Text ->
>>>>

Leak 3: Closure Holding Large Objects

// ❌ LEAK — closure keeps large array in memory
function processReport() {
  const hugeDataset = loadMillionRecords()  // 500MB in memory

  return function getStats() {
    // This function captures hugeDataset in its closure
    // Even if we only need the count, the whole dataset is retained
    return { count: hugeDataset.length }
  }
}

const getStats = processReport()
// hugeDataset is NEVER GC'd because getStats still references it!

// ✅ FIX — Extract what you need, release the rest
function processReport() {
  const hugeDataset = loadMillionRecords()
  const count = hugeDataset.length  // Extract what we need

  return function getStats() {
    return { count }  // Only 'count' is captured, not hugeDataset
  }
  // hugeDataset goes out of scope and is GC'd
}

Leak 4: setInterval Without Cleanup

// ❌ LEAK — interval references large object forever
export class ReportService {
  private reports: Report[] = []

  startPolling() {
    setInterval(() => {
      this.reports.push(this.generateReport())
      // reports array grows indefinitely!
    }, 5000)
  }
}

// ✅ FIX — Store interval ID and clean up
export class ReportService {
  private reports: Report[] = []
  private intervalId: NodeJS.Timeout | null = null

  startPolling() {
    this.intervalId = setInterval(() => {
      const report = this.generateReport()
      this.reports.push(report)

      // Keep only last 100 reports
      if (this.reports.length > 100) {
        this.reports = this.reports.slice(-100)
      }
    }, 5000)
  }

  stopPolling() {
    if (this.intervalId) {
      clearInterval(this.intervalId)
      this.intervalId = null
    }
  }
}

Leak 5: Unhandled Stream

// ❌ LEAK — readable stream not consumed, buffers fill memory
const stream = fs.createReadStream('huge-file.csv')

<<<<

Excerpted records ->
>>>>

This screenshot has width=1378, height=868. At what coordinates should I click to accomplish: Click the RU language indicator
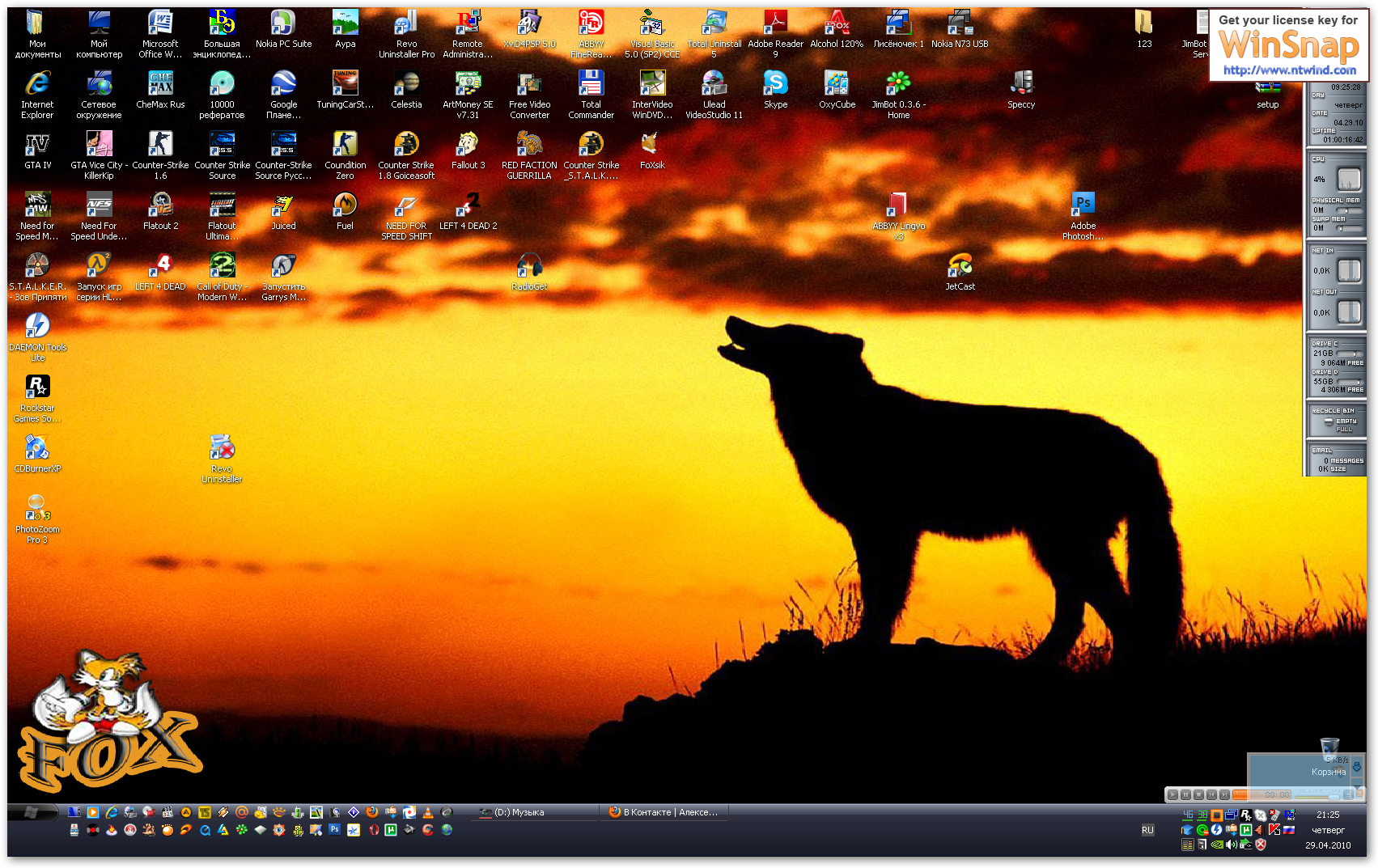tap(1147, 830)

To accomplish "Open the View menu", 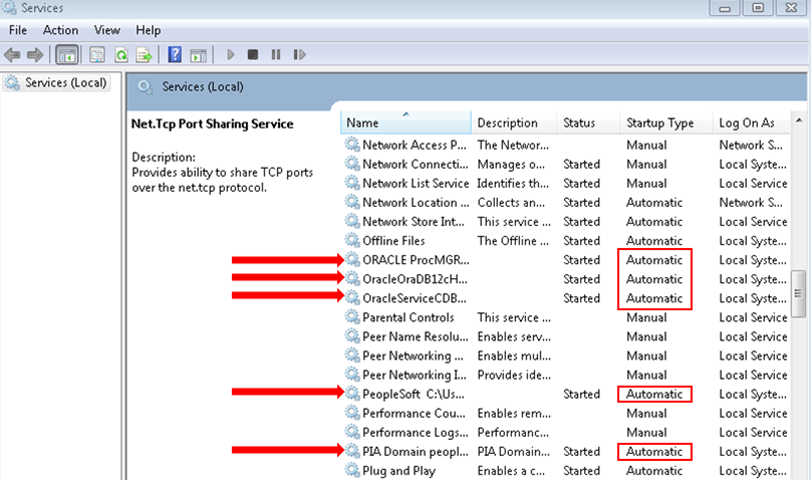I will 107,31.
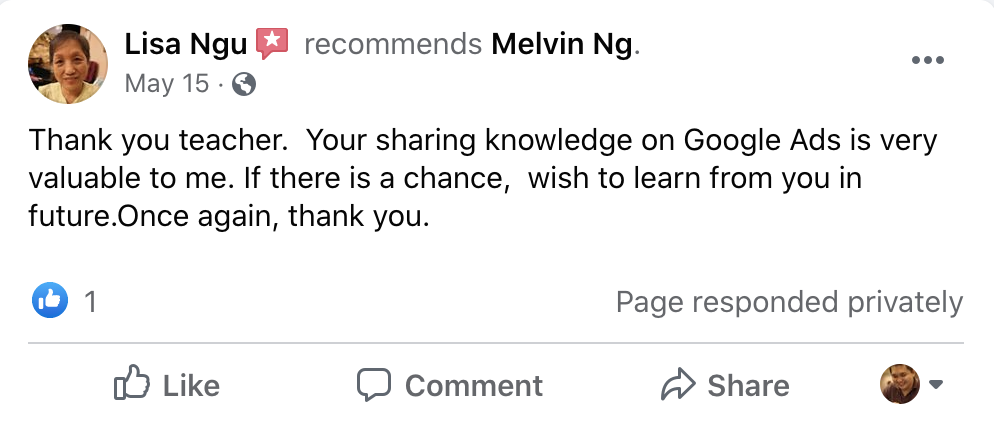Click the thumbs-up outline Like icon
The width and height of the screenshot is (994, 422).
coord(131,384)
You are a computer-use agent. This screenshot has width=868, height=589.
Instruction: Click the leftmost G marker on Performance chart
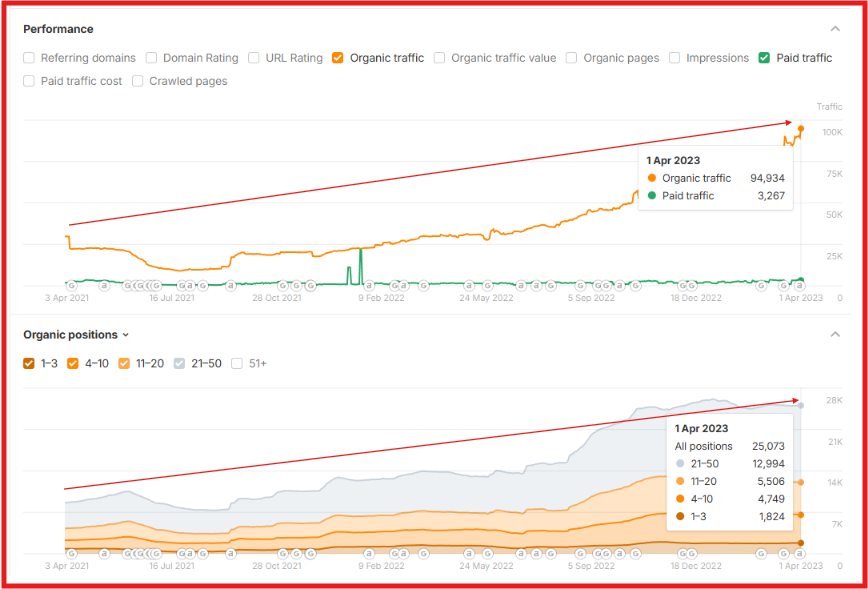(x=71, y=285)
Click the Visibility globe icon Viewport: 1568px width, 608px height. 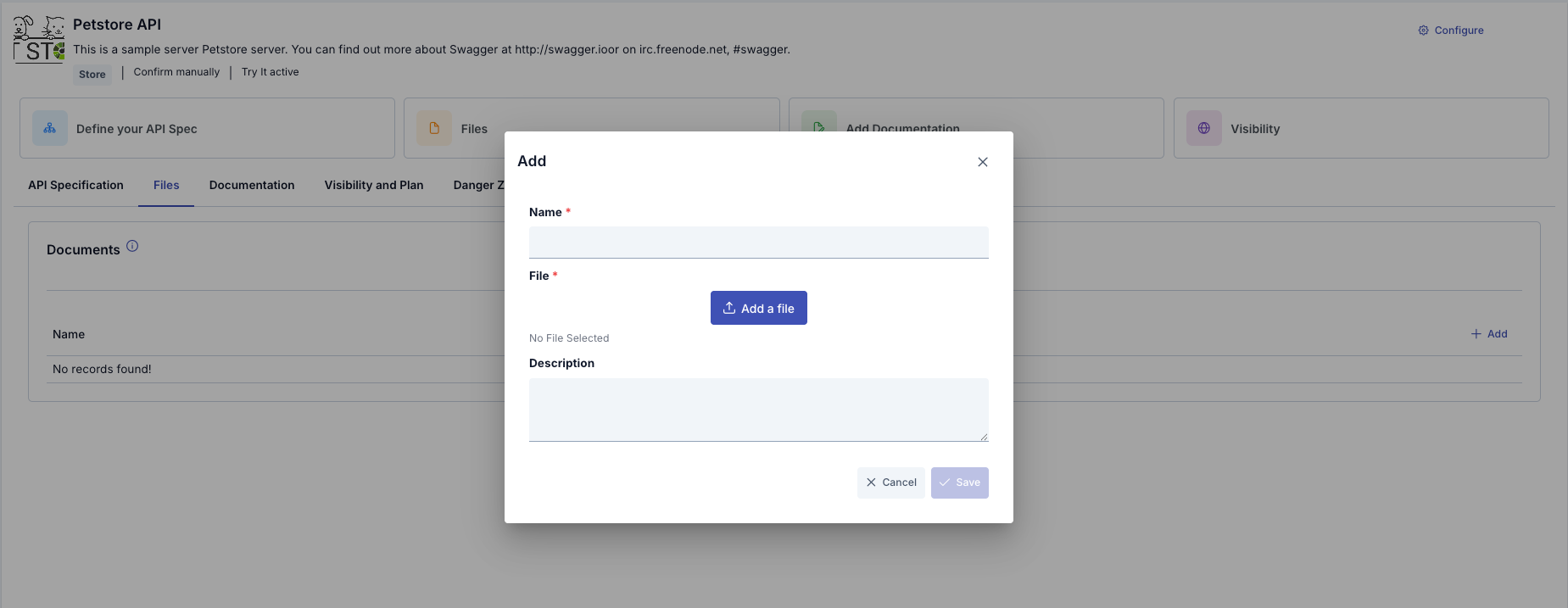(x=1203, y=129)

<<<<
>>>>

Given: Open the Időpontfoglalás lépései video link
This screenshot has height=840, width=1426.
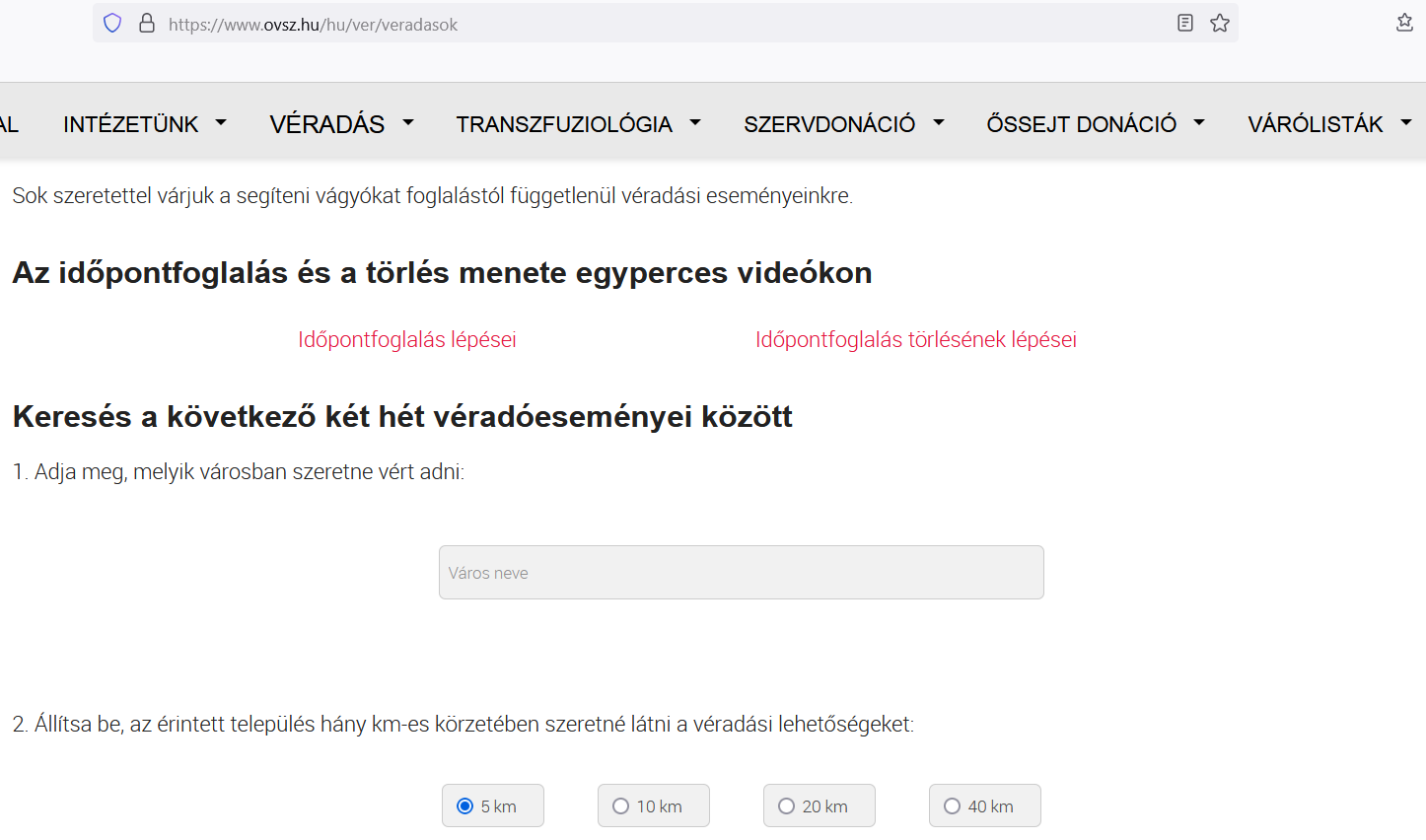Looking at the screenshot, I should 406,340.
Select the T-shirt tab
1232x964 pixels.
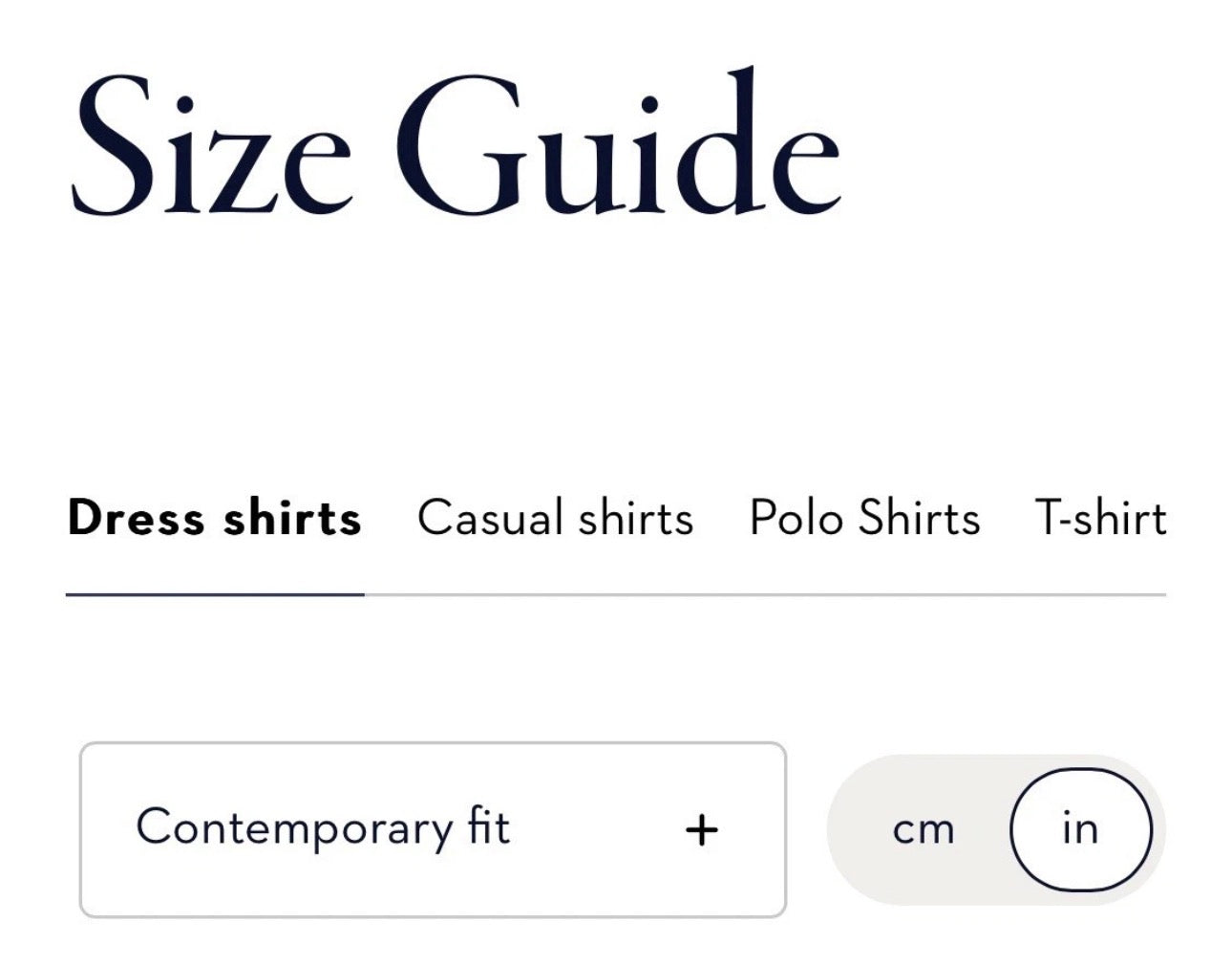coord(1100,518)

<<<<
>>>>

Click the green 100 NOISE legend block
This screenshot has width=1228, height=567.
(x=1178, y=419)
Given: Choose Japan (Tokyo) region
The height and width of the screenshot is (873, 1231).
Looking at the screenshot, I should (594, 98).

<<<<

Print the part of the memory-leak text between "this.intervalId = null" and "stream = fs.createReadStream('huge-file.csv')", inclusive, character for character.

this.intervalId = null
    }
  }
}

Leak 5: Unhandled Stream

// ❌ LEAK — readable stream not consumed, buffers fill memory
const stream = fs.createReadStream('huge-file.csv')